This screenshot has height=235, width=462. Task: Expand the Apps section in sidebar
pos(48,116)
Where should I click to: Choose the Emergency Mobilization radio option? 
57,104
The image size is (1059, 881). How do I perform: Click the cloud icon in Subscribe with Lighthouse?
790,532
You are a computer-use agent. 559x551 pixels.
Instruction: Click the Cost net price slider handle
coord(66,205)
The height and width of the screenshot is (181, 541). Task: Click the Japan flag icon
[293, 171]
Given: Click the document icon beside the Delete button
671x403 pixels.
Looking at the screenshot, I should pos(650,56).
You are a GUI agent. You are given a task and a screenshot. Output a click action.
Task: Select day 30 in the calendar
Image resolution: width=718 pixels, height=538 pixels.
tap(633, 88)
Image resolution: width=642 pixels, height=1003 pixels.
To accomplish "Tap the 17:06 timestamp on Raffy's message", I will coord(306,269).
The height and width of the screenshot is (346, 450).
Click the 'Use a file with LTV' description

━━━

ASSIGNMENT => Each line of the material above needs to be quoted exactly, please.

WRITTEN RESPONSE =>
This screenshot has height=235, width=462. Task: Expand the Apps section in sidebar
pos(48,116)
Where should I click to: Choose the Emergency Mobilization radio option? 
57,104
The image size is (1059, 881). How do I perform: Click the cloud icon in Subscribe with Lighthouse?
790,532
You are a computer-use agent. 559x551 pixels.
Instruction: Click the Cost net price slider handle
coord(66,205)
The height and width of the screenshot is (181, 541). Task: Click the Japan flag icon
[293, 171]
Given: Click the document icon beside the Delete button
671x403 pixels.
Looking at the screenshot, I should pos(650,56).
You are a GUI agent. You are given a task and a screenshot. Output a click action.
Task: Select day 30 in the calendar
Image resolution: width=718 pixels, height=538 pixels.
tap(633, 88)
Image resolution: width=642 pixels, height=1003 pixels.
To accomplish "Tap the 17:06 timestamp on Raffy's message", I will coord(306,269).
The height and width of the screenshot is (346, 450).
Click the 'Use a file with LTV' description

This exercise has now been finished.